Data for processing:
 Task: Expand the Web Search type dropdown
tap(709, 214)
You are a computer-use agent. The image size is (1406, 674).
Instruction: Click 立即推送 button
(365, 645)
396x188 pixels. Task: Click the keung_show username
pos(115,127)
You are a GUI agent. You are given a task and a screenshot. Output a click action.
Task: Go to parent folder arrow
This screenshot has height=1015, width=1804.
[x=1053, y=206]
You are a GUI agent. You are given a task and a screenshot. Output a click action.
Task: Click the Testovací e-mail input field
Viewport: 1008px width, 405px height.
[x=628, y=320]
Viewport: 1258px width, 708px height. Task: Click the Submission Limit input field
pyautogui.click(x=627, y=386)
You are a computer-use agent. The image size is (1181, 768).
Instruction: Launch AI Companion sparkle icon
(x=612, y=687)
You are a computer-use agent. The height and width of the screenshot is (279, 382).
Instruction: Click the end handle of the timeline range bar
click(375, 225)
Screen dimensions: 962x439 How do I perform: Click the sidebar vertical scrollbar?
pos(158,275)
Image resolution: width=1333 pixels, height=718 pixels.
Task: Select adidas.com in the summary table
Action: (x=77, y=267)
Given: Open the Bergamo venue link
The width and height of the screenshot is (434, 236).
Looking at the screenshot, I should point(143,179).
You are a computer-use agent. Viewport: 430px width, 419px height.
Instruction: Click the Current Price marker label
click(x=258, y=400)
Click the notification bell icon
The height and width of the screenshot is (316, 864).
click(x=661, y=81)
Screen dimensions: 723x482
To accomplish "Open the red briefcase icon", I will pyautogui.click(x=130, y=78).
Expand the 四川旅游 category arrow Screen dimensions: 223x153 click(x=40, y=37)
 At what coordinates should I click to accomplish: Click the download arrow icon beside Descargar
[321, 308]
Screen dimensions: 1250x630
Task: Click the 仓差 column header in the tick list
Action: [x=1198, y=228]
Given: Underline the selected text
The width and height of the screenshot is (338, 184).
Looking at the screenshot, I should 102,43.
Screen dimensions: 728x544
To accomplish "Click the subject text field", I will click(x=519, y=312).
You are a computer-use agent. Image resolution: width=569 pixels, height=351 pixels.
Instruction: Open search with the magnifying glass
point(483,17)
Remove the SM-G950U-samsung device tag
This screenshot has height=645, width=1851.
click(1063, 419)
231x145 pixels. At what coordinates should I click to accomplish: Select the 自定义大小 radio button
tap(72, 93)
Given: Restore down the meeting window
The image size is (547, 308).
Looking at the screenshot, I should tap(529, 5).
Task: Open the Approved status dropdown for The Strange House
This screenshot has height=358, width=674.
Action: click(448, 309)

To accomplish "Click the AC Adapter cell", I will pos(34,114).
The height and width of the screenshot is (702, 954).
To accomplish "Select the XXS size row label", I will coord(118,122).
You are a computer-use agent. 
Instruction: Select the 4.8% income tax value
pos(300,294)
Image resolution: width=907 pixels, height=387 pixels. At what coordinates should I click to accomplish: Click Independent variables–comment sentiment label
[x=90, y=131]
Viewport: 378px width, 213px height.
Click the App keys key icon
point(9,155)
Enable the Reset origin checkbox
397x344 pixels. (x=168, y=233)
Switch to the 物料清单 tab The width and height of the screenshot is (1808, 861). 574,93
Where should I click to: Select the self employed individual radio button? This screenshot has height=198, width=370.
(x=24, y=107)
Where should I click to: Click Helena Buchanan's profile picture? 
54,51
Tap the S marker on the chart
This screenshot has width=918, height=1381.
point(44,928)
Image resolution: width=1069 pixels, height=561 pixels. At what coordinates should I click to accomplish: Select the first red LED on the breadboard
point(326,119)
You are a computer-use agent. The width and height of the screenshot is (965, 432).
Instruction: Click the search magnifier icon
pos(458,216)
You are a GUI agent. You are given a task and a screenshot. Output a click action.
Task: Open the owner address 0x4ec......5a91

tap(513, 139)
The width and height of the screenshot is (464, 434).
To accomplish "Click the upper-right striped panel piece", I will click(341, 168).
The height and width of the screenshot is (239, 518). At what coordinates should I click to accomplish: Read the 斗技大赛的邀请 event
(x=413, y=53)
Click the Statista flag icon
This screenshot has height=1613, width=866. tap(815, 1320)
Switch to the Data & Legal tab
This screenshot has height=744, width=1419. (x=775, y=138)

What you have to do:
Copy all of the rows above word for word.

Solution below:
 Task: Expand the Web Search type dropdown
tap(709, 214)
You are a computer-use agent. The image size is (1406, 674).
Instruction: Click 立即推送 button
(365, 645)
396x188 pixels. Task: Click the keung_show username
pos(115,127)
You are a GUI agent. You are given a task and a screenshot. Output a click action.
Task: Go to parent folder arrow
This screenshot has height=1015, width=1804.
[x=1053, y=206]
You are a GUI agent. You are given a task and a screenshot. Output a click action.
Task: Click the Testovací e-mail input field
Viewport: 1008px width, 405px height.
[x=628, y=320]
Viewport: 1258px width, 708px height. Task: Click the Submission Limit input field
pyautogui.click(x=627, y=386)
You are a computer-use agent. The image size is (1181, 768).
Instruction: Launch AI Companion sparkle icon
(x=612, y=687)
You are a computer-use agent. The height and width of the screenshot is (279, 382).
Instruction: Click the end handle of the timeline range bar
click(375, 225)
Screen dimensions: 962x439 How do I perform: Click the sidebar vertical scrollbar?
pos(158,275)
Image resolution: width=1333 pixels, height=718 pixels.
Task: Select adidas.com in the summary table
Action: (x=77, y=267)
Given: Open the Bergamo venue link
The width and height of the screenshot is (434, 236).
Looking at the screenshot, I should point(143,179).
You are a computer-use agent. Viewport: 430px width, 419px height.
Instruction: Click the Current Price marker label
click(x=258, y=400)
Click the notification bell icon
The height and width of the screenshot is (316, 864).
click(x=661, y=81)
Screen dimensions: 723x482
To accomplish "Open the red briefcase icon", I will pyautogui.click(x=130, y=78).
Expand the 四川旅游 category arrow Screen dimensions: 223x153 click(x=40, y=37)
 At what coordinates should I click to accomplish: Click the download arrow icon beside Descargar
[321, 308]
Screen dimensions: 1250x630
Task: Click the 仓差 column header in the tick list
Action: [x=1198, y=228]
Given: Underline the selected text
The width and height of the screenshot is (338, 184).
Looking at the screenshot, I should 102,43.
Screen dimensions: 728x544
To accomplish "Click the subject text field", I will click(x=519, y=312).
You are a computer-use agent. Image resolution: width=569 pixels, height=351 pixels.
Instruction: Open search with the magnifying glass
point(483,17)
Remove the SM-G950U-samsung device tag
This screenshot has height=645, width=1851.
click(1063, 419)
231x145 pixels. At what coordinates should I click to accomplish: Select the 自定义大小 radio button
tap(72, 93)
Given: Restore down the meeting window
The image size is (547, 308).
Looking at the screenshot, I should tap(529, 5).
Task: Open the Approved status dropdown for The Strange House
This screenshot has height=358, width=674.
Action: click(448, 309)

To accomplish "Click the AC Adapter cell", I will pos(34,114).
The height and width of the screenshot is (702, 954).
To accomplish "Select the XXS size row label", I will coord(118,122).
You are a computer-use agent. 
Instruction: Select the 4.8% income tax value
pos(300,294)
Image resolution: width=907 pixels, height=387 pixels. At what coordinates should I click to accomplish: Click Independent variables–comment sentiment label
[x=90, y=131]
Viewport: 378px width, 213px height.
Click the App keys key icon
point(9,155)
Enable the Reset origin checkbox
397x344 pixels. (x=168, y=233)
Switch to the 物料清单 tab The width and height of the screenshot is (1808, 861). 574,93
Where should I click to: Select the self employed individual radio button? This screenshot has height=198, width=370.
(x=24, y=107)
Where should I click to: Click Helena Buchanan's profile picture? 
54,51
Tap the S marker on the chart
This screenshot has width=918, height=1381.
point(44,928)
Image resolution: width=1069 pixels, height=561 pixels. At what coordinates should I click to accomplish: Select the first red LED on the breadboard
point(326,119)
You are a computer-use agent. The width and height of the screenshot is (965, 432).
Instruction: Click the search magnifier icon
pos(458,216)
You are a GUI agent. You are given a task and a screenshot. Output a click action.
Task: Open the owner address 0x4ec......5a91

tap(513, 139)
The width and height of the screenshot is (464, 434).
To accomplish "Click the upper-right striped panel piece", I will click(341, 168).
The height and width of the screenshot is (239, 518). At what coordinates should I click to accomplish: Read the 斗技大赛的邀请 event
(x=413, y=53)
Click the Statista flag icon
This screenshot has height=1613, width=866. tap(815, 1320)
Switch to the Data & Legal tab
This screenshot has height=744, width=1419. (x=775, y=138)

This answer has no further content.